A Mother’s Diary by Gemma Justo

Where did the traditional midwives go? In my home village, in a remote area in the Northern Philippines, it was a practice to deliver at home. Now, the law forbids it: one has to go to a hospital to give birth. Why has this experience become medicalized in such a way?

I became a mother at the early age of 21.  I gave birth at home. After two years, I had a second baby again at home. My third baby had to be delivered in a hospital. That is when I lived the shock of my life. At home, I gave birth kneeling down on a stool, in a way that comforts me and helps me push. While in the hospital, I had to lay in a foamy bed that made me feel I was drowning, and my feet were lifted. At some point, someone came and put their fingers inside me to measure the opening, I felt my baby was pushed back in. I told the hospital midwife my waters broke, and they laughed: “Oh come on! If your waters broke, the baby should follow”. I pressed my husband to find the doctor and ask him to come and see me, as I was giving birth. When the doctor arrived, he realized I was all wet, so they rushed me into the operating room. But I couldn’t push anymore, I lost all my strength pushing. So they said I had to be operated on, or else the baby will dry out. Why was this surgery necessary? Why did I have to go through a cesarean, when my two first babies were normally delivered? Why couldn’t the staff follow my lead, what I perceived as necessary? I kept asking for a hard bed, for instance.

Nine days after a normal delivery, the mother is usually almost healed. But with a C-section, even a month later, the wound is still fresh, and I couldn’t retrieve my normal life (carrying objects, taking a bath, and so on) until at least three months had passed. I breastfed my two first babies, without having to take antibiotics or any medicine. Three months after my third baby was born, I had no more milk to breastfeed him. I wanted to have half a dozen kids, but after this experience, I decided no more babies.

This is also when I found out that the help of a traditional village midwife is very precious. When I was delivering my two first babies, the midwife responded to anything I would say with a comforting solution. She would rub oil on my belly and my back, and used her hands as if she were putting the baby on track. It was magical. At the hospital, they would only look at me and wait. They were always on a rush, since waiting is a waste of time, and time is money for them.

My point is that women have the knowledge of what is best for our bodies.
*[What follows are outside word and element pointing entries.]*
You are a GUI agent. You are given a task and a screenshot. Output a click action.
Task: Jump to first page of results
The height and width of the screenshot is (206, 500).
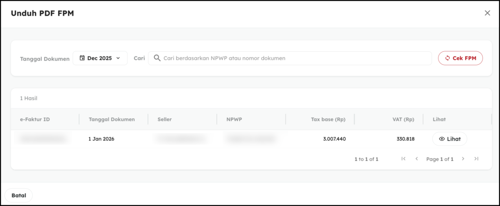(x=403, y=159)
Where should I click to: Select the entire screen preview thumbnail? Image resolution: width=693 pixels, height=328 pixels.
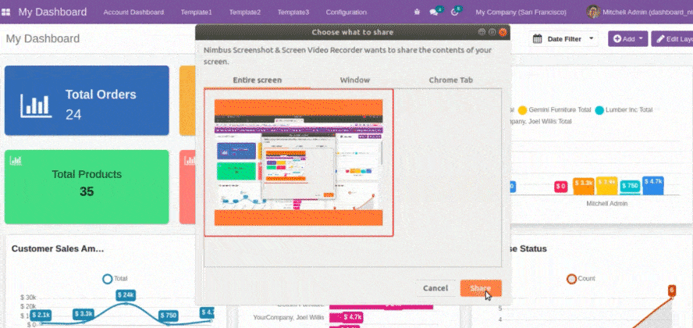298,162
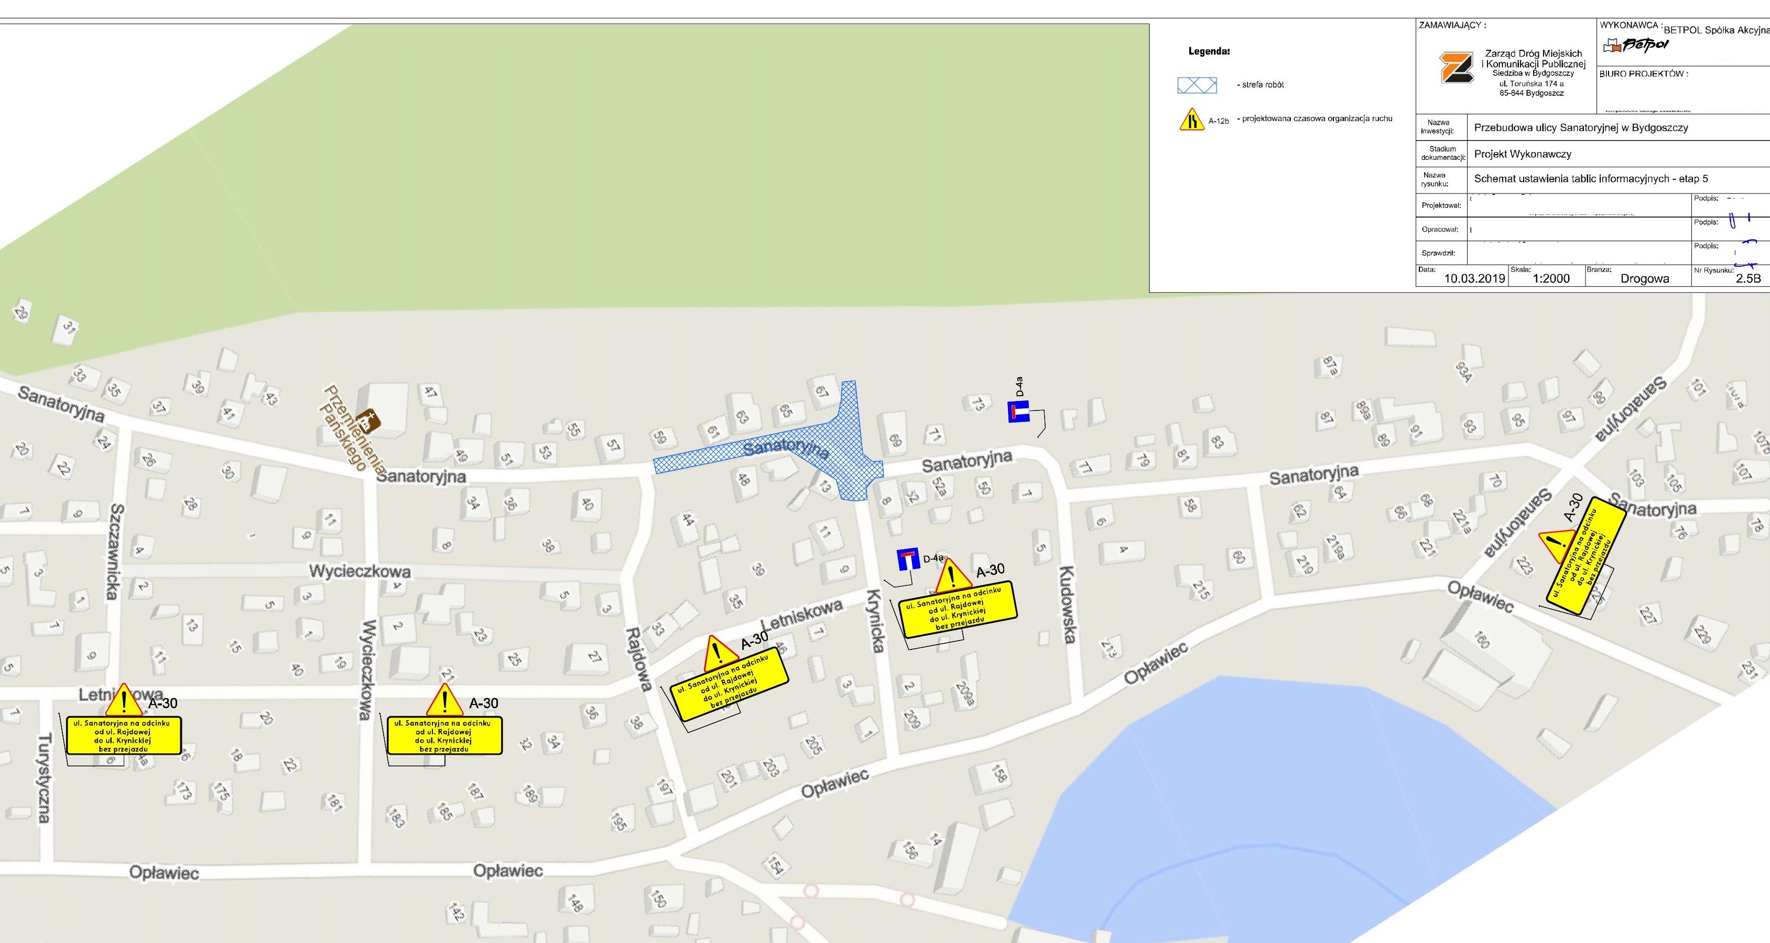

Most doctors are men: they know how to cut, but that is only the easy, harmful way, which is profitable for them, but not for us. Why does everything have to be medicalized in our modern world, why do our bodies and health have to benefit the pharmaceutical industries, while we are gifted with herbal medicines and traditional knowledge from our foremothers? 

Why is it that something that comes so naturally to many women, like the function of delivering babies, has to become a business, managed by “professionals” who do not identify with the process, nor empathize with the mothers calling for help? Why is it that in many parts of the world giving birth at home has become a luxury item, only available to the rich, while the masses are forced into the operation room and under the knife? The illusion of safety sold by these hospitals fails to meet reality: in my village, we delivered children in our homes with no complications, whereas at the hospitals, we paid expensive bills to provide our bodies as feasts to the scalpel. That did not feel safe at all.

I encourage feminist women and midwives around the world, especially in the villages, to prosper the gift of delivering babies, a gift that we are losing, if not have lost already, to the medical institutions and pharmaceutical industries.  Let’s not lose the knowledge, skills, labor, and practice developed by women throughout centuries to a capitalist system that transforms every aspect of life, no matter how intimate, into a commodity. Our bodies as girls, women, and mothers, are constantly taken away from us, produced, controlled, and disposed of. Our sexual lives and reproductive function become matters of heated debates controlled by a hegemony of men and patriarchal institutions. The experience of motherhood becomes colonized like our bodies, managed, mismanaged, and medicalized under false-pretenses of safety. Our bodies are our own, and we need to reclaim them as they give way to other bodies to enter this world. Let childbirth be an act of emancipation.